Allen hatte in diesem Spiel eine weitere ausgesprochen vermeidbare Interception, als er zu spät zurück über die Mitte warf. Trotzdem war das ein Spiel, das, ähnlich wie das Eagles-Spiel vor der Bye, unterstrich, dass Allen dieses Team in die Play-offs tragen kann; mit Plays innerhalb und außerhalb der Struktur.

Und das wird auch notwendig sein: Buffalo ist jetzt eines von sechs (!) 7-6-Teams in der AFC, das Wildcard-Rennen wird hier ein Hauen und Stechen werden, in welchem die Bills unter anderem schon direkte Tie-Breaker gegen die Broncos und die Bengals verloren haben. Und auf die Bills warten mit den Cowboys und den Dolphins noch zwei sehr schwierige Aufgaben, mit den Chargers und den Patriots dazwischen.

FOURTH DOWN: Was nicht unerwähnt bleiben sollte

Backup-Quarterbacks sind wichtig, überschätzen sollte man sie aber nicht. So viele Quarterbacks haben dieses Jahr in der NFL Spiele gestartet, die vor der Saison nicht nur nicht als Starter eingeplant waren, sondern teilweise nichtmal ein Team hatten. Von Clayton Tune über Joe Flacco und Tim Boyle bis hin zu Jake Browning, Bailey Zappe, Tommy DeVito, Mitch Trubisky, Tyson Bagent und jüngst auch C.J. Beathard.

Es ist in gewisser Hinsicht die Saison der Backup-Quarterbacks, und wir wissen, dass so etwas an den Entscheidungsträgern in der NFL nicht spurlos vorbei geht. Ein wenig haben wir das letztes Jahr schon gesehen, als mit 14 Quarterback-Picks im Draft ein neuer Rekord aufgestellt wurde. Elf davon gingen in den ersten 150 Picks vom Board, ebenfalls eine neue Bestmarke.

Und daran ist auch nichts auszusetzen. Einen Quarterback an Tag 2 oder Tag 3 des Drafts zu nehmen, mit der Chance, dass sich dieser Spieler entwickelt und vielleicht sogar ein Starter, zumindest aber für mehrere Jahre ein günstiger Backup ist, ist etwas, das Teams vermutlich wirklich häufiger machen sollten.

Gleichzeitig eine Warnung: Der Takeaway aus dieser Saison sollte nicht sein, dass man jetzt viel mehr in seinen Backup-Quarterback investieren sollte! Eine gute Alternative hier zu haben, ist absolut empfehlenswert - doch ob der Backup-Quarterback, wenn er spielen werden muss, erfolgreich ist, hängt vielmehr von den Umständen ab, die man ihm in dem Moment, in dem er rein muss, an die Hand geben kann.

-*-

- **Übungsaufgaben**:
a – Erläutern Sie in ein bis drei Sätzen, weshalb der Text über die NFL-Saison davon abrät, jetzt deutlich mehr in den Backup-Quarterback zu investieren.
b – Schreiben Sie den Text über die NFL-Saison im Anschluss an seinen letzten Satz weiter.
Für die Bearbeitung werden die Einträge nicht benötigt.

- **Datensatz-Einträge**:
-*-

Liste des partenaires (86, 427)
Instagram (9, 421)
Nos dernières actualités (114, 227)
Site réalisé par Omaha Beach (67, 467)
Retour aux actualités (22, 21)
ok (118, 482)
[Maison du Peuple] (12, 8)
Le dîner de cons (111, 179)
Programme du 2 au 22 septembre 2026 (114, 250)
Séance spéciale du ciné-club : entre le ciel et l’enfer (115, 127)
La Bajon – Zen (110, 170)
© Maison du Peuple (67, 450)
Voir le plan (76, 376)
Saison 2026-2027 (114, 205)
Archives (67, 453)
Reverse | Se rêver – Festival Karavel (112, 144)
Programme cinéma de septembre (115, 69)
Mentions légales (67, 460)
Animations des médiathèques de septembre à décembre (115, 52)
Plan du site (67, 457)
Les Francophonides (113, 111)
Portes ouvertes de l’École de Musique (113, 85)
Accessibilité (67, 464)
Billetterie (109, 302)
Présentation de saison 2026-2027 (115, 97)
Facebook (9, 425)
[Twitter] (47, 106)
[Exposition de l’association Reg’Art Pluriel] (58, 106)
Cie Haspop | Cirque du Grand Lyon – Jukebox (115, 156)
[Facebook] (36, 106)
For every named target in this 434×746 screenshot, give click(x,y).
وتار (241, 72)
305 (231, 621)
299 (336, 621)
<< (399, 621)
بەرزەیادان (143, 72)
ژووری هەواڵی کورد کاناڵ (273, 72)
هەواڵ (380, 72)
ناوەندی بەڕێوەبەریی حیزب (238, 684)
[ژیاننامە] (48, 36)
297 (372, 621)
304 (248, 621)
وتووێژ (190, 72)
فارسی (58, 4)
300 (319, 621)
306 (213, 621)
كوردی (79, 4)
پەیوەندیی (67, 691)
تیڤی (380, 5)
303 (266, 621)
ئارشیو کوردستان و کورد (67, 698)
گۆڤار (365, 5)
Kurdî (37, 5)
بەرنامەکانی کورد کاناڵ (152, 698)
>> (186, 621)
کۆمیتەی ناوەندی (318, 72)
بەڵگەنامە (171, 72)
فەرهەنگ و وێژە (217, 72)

-*-

- **Lösungen**:
a – Laut dem Text hängt der Erfolg eines Backup-Quarterbacks, wenn er spielen muss, vielmehr von den Umständen ab, die man ihm in dem Moment, in dem er rein muss, an die Hand geben kann. Eine gute Alternative auf dieser Position bleibt zwar empfehlenswert, doch entscheidend sind diese Umstände.

b –
Jake Browning im Vakuum ist nicht besser als Zach Wilson, aber die Bengals haben nicht nur mehrere Top-Receiver, sondern kreieren Game Plans, mit denen er erfolgreich sein kann. Das ist etwas, das sich die Quarterbacks in New England oder New York ebenfalls wünschen würden.

Zu sehen, wie einige Teams einerseits vorbereitet sind, andererseits aber auch reagieren, wenn ihr Quarterback ausfällt, und andere - ich komme gleich noch gesondert zu den Jets - in dieser Situation komplett überfordert wirken, unterstreicht diesen Punkt.

Coaching und vor allem mit allen Mitteln einen stabilen offensiven Floor kreieren, das würde ich als Priorität aus dieser Saison mitnehmen. Und dann immer noch einen Quarterback in der vierten Runde picken.

Zach Wilson von den New York Jets

Zach Wilson und die Jets beendeten mit dem Sieg gegen die Texans eine 5-Spiele-Pleitenserie. Getty Images

Wer trifft die Entscheidungen bei den Jets? Dass Head Coaches generell - und sehr bewusst - auf Pressekonferenzen gerne mal Unsinn erzählen, oder sich von Floskel zu Floskel hangeln, ist nicht neu. Das kann man vernünftig einordnen und im Idealfall die einzelnen "echten" Punkte rausziehen.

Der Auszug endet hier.